TRIBUNNEWS.COM – Presiden Rusia Vladimir Putin dikabarkan menolak untuk bertemu dengan Presiden Suriah Bashar al-Assad setelah ia kabur ke Rusia.
Kabar kaburnya keluarga Assad ke Rusia menyusul runtuhnya rezim Assad setelah oposisi merebut ibu kota Suriah, Damaskus pada 8 Desember lalu.
Setelah kekuasaannya runtuh, Bashar al-Assad dikabarkan berupaya mencari bantuan kepada sekutunya, Rusia.
“Pada hari ketiga peluncuran operasi ‘Pencegahan Agresi’ yang diluncurkan oleh faksi oposisi Suriah untuk menggulingkan Bashar al-Assad, tersebar informasi rezim itu tiba di Moskow untuk bertemu Putin dan meminta bantuannya dalam menghadapi faksi oposisi,” lapor Al Arab TV, mengutip laporan koresponden, Saad Khalaf, Kamis (12/12/2024).
Namun, upaya tersebut ditolak oleh Putin dan hanya Menteri Luar Negeri Rusia, Sergei Lavrov, yang menemuinya.
“Putin menolak menerima Assad. Menteri Luar Negeri Rusia yang menemuinya kemudian menolaknya,” kata sumber itu.
Menurut laporan itu, Sergei Lavrov mengatakan, “Kembalilah dan selesaikan sendiri masalah Anda.”
Sementara itu, juru bicara Kremlin Dmitry Peskov menekankan jika keluarga Assad mendapatkan suaka di Rusia maka itu adalah keputusan Putin.
“Jika Rusia memberikan suaka kepada Assad dan keluarganya, ini akan menjadi keputusan yang diambil oleh Presiden Rusia Vladimir Putin,” kata Dmitry Peskov.
“Tentu saja, keputusan serupa tidak dapat dibuat tanpa kepala negara, dan keputusan ini adalah keputusannya,” lanjutnya.
Ia menegaskan tidak ada pertemuan antara Putin dan Assad yang dijadwalkan baru-baru ini.

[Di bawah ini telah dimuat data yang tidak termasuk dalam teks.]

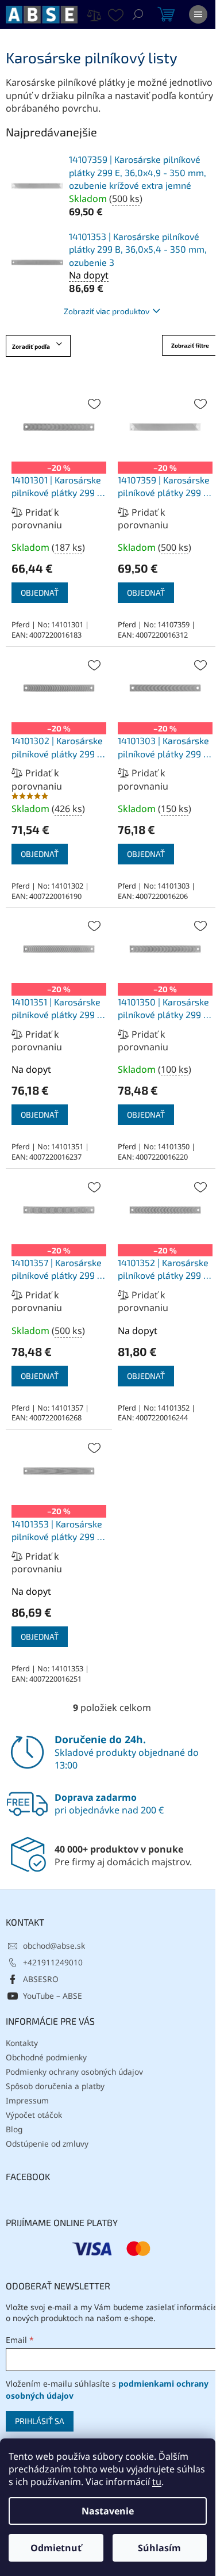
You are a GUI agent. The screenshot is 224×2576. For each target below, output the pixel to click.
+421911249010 (53, 1962)
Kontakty (22, 2042)
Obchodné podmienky (46, 2057)
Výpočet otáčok (34, 2114)
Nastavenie (108, 2511)
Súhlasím (159, 2547)
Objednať (40, 592)
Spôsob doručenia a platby (55, 2085)
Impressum (27, 2100)
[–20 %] (58, 427)
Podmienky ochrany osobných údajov (74, 2071)
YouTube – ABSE (52, 1995)
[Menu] (198, 14)
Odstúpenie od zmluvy (47, 2143)
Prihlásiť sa (39, 2421)
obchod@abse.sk (54, 1945)
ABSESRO (41, 1978)
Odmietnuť (56, 2547)
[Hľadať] (137, 14)
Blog (14, 2129)
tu (156, 2481)
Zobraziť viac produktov (106, 311)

“Tidak ada pertemuan (yang diantisipasi antara Putin dan Assad) dalam agenda resmi presiden Rusia,” katanya.
Sementara itu, Rusia yang mendukung rezim Assad sejak tahun 2015 untuk melawan oposisi, telah membangun sejumlah pangkalan militer di Suriah.
Nasib pangkalan militer itu kini sedang dalam upaya perlindungan.
“Keamanan kedua pangkalan itu sangat penting. Kami melakukan segala yang mungkin dan diperlukan untuk berkomunikasi dengan mereka yang dapat memberikan keamanan. Tentara kami juga mengambil tindakan pencegahan,” kata Dmitry Peskov.
Sebelumnya, dikabarkan bahwa oposisi yang menggulingkan rezim Assad menjamin keamanan pangkalan militer Rusia dan lembaga diplomatik di Suriah.
Runtuhnya Rezim Assad dalam Perang Saudara Suriah
Rezim Assad yang berada di bawah Partai Baath runtuh pada 8 Desember 2024, setelah oposisi mengumumkan perebutan ibu kota Suriah, Damaskus.
Sebelumnya, oposisi bersenjata Suriah yang terdiri dari banyak faksi, meluncurkan serangan pada 27 November 2024 di Idlib, hingga berhasil merebut kota Aleppo, Hama, Homs, dan Damaskus dalam waktu kurang dari dua minggu.
Aliansi oposisi bersenjata, Hayat Tahrir al-Sham (HTS), yang dipimpin oleh Abu Muhammad Al-Julani mendeklarasikan runtuhnya rezim Assad melalui pidato di Damaskus pada Minggu (8/12/2024).
Runtuhnya rezim Assad ini adalah buntut dari perang saudara yang berlangsung sejak tahun 2011.
Iran mulai membantu rezim Assad pada tahun 2011 dan Rusia mulai terlibat pada tahun 2015.
Pertempuran sempat meredup pada tahun 2020 setelah Rusia dan Turki menengahi perjanjian gencatan senjata antara rezim Assad dan oposisi di Idlib, sebelum meletus lagi pada 27 November lalu.
Rezim Bashar al-Assad berkuasa sejak tahun 2000, setelah meneruskan kekuasaan ayahnya, Hafez al-Assad pada 1971-2000.